This data was sourced using SPARQL query on 17th August 2020. See the query below:
PREFIX foaf: <http://xmlns.com/foaf/0.1/>
PREFIX dbo: <http://dbpedia.org/ontology/>
PREFIX dbr: <http://dbpedia.org/resource/>
PREFIX dbp: <http://dbpedia.org/property/>
PREFIX ling: <http://purl.org/linguistics/gold/>
SELECT DISTINCT ?a, ?dob, ?ht, ?hpn, ?g, ?name, ?c, ?intro
WHERE{
?a a dbo:Athlete; dbo:birthDate ?dob; dbo:height ?ht;
ling:hypernym ?hpn; foaf:gender ?g; foaf:name ?name; dbo:abstract ?intro.
OPTIONAL{?a dbo:country ?c}
FILTER(LANG(?name) = "en").
}
The format and structures of the uris are evolving. As of 14th May, 2021, ling and foaf:gender are unavailable.
The updated query is :
PREFIX foaf: <http://xmlns.com/foaf/0.1/>
PREFIX dbo: <http://dbpedia.org/ontology/>
PREFIX dbr: <http://dbpedia.org/resource/>
PREFIX dbp: <http://dbpedia.org/property/>
SELECT DISTINCT ?a, ?dob, ?ht, ?name, ?c, ?intro
WHERE{
?a a dbo:Athlete; dbo:birthDate ?dob; dbo:height ?ht;
foaf:name ?name; dbo:abstract ?intro.
OPTIONAL{?a dbo:country ?c}
FILTER(LANG(?name) = "en").
}
The following analysis is for only demonstrating how DBpedia's data can be leveraged.
# User specification of file name
file_name = "athlete_17_08_2020_18_29_25.pkl"
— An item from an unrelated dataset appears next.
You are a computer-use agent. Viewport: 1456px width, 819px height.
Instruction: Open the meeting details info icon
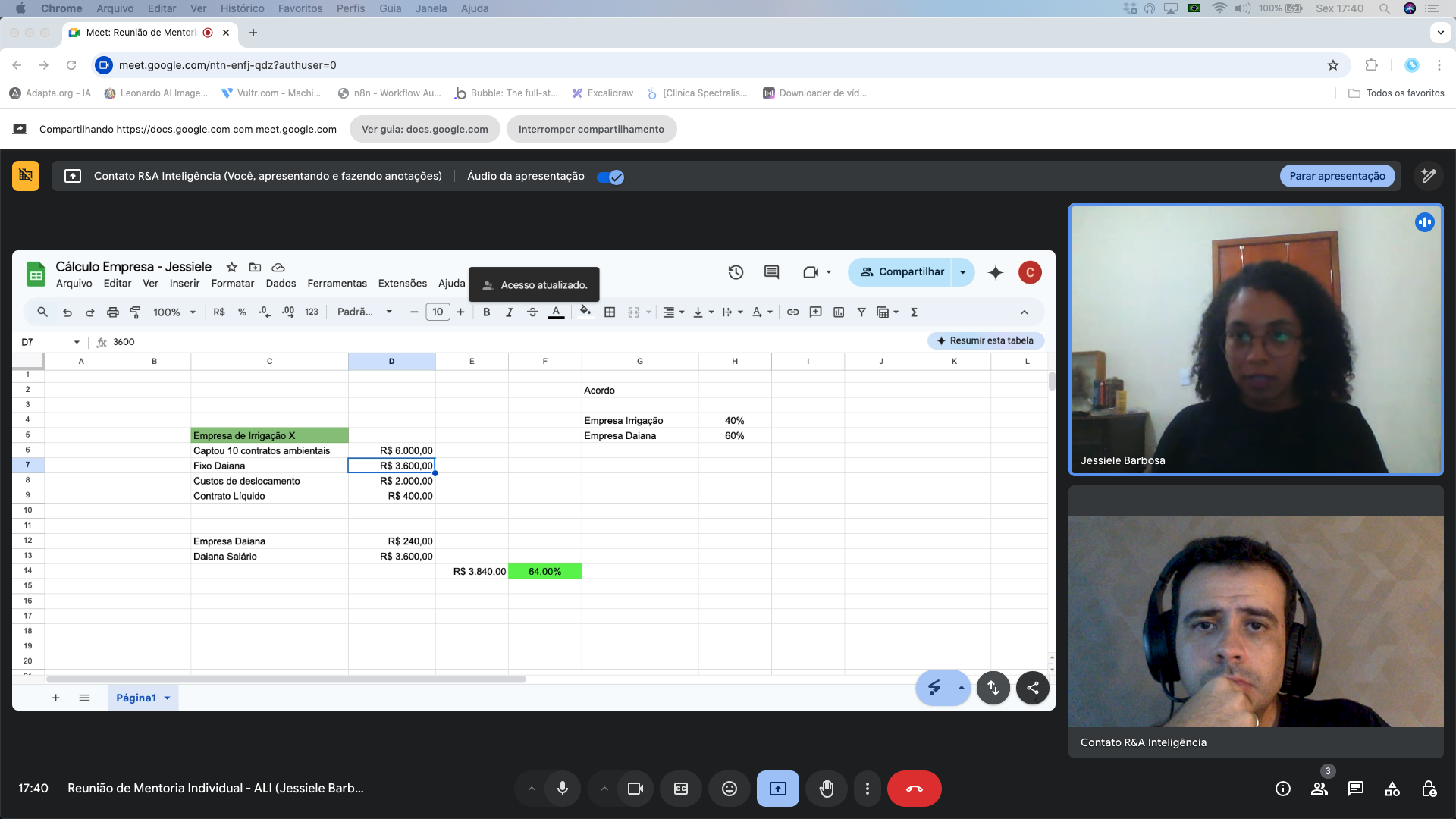tap(1283, 789)
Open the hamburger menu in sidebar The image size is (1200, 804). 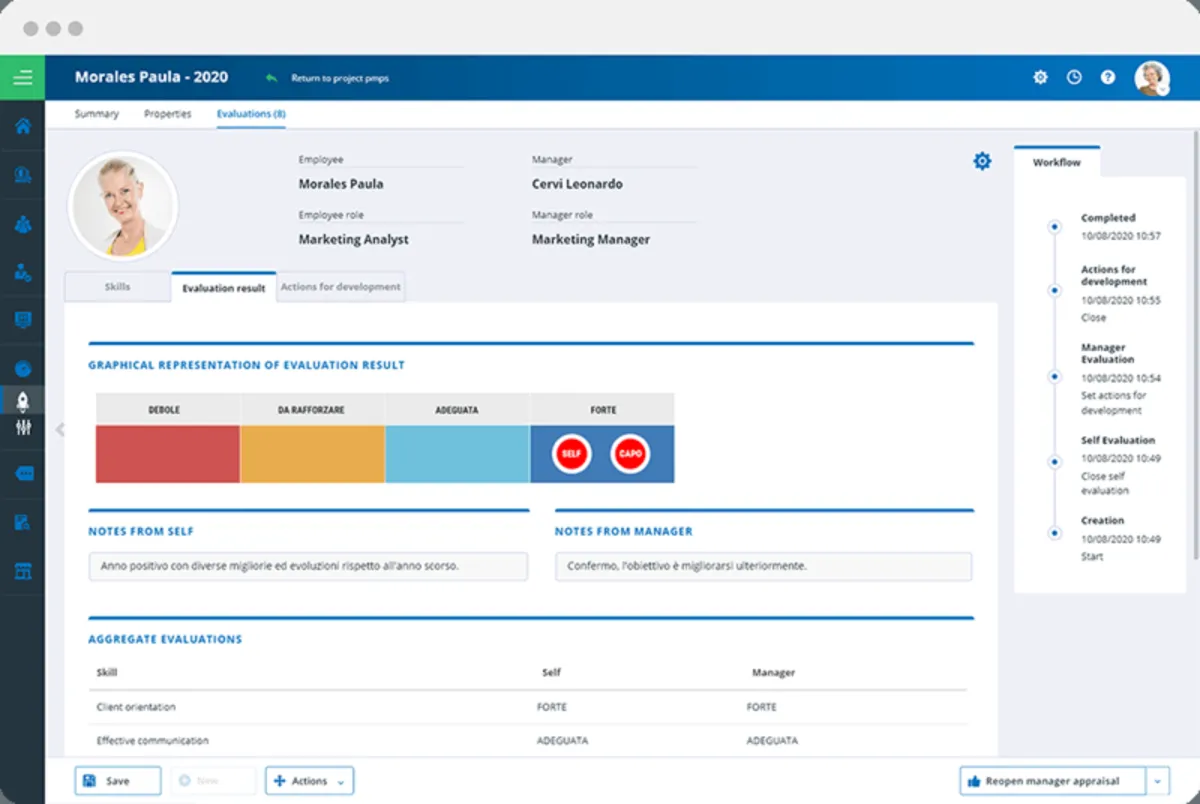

path = "../Data/" + file_name
path
'../Data/athlete_17_08_2020_18_29_25.pkl'
#imports
# Basic imports
import pandas as pd
import numpy as np
from datetime import date
#Visualisation imports
import matplotlib.pyplot as plt
import seaborn as sns
# Reading data from pickle file
df = pd.read_pickle(path)
df.head()
| a.value | dob.value | ht.value | hpn.value | g.xml:lang | g.value | name.xml:lang | name.value | c.value | |
|---|---|---|---|---|---|---|---|---|---|
| 0 | http://dbpedia.org/resource/Gerard_van_Velde | 1971-11-30 | 1.92 | http://dbpedia.org/resource/Skater | en | male | en | Gerard van Velde | http://dbpedia.org/resource/Netherlands |
| 1 | http://dbpedia.org/resource/Gretha_Smit | 1976-01-20 | 1.67 | http://dbpedia.org/resource/Smit | en | female | en | Gretha Smit | http://dbpedia.org/resource/Netherlands |
| 2 | http://dbpedia.org/resource/Gretha_Smit | 1976-1-20 | 1.67 | http://dbpedia.org/resource/Smit | en | female | en | Gretha Smit | http://dbpedia.org/resource/Netherlands |
| 3 | http://dbpedia.org/resource/Jakko_Jan_Leeuwangh | 1972-11-09 | 1.9 | http://dbpedia.org/resource/Skater | en | male | en | Jakko Jan Leeuwangh | http://dbpedia.org/resource/Netherlands |
| 4 | http://dbpedia.org/resource/Jakko_Jan_Leeuwangh | 1972-11-9 | 1.9 | http://dbpedia.org/resource/Skater | en | male | en | Jakko Jan Leeuwangh | http://dbpedia.org/resource/Netherlands |
# To check lang distributions in g.xml:lang and name.xml:lang
df['g.xml:lang'].value_counts() , df['name.xml:lang'].value_counts()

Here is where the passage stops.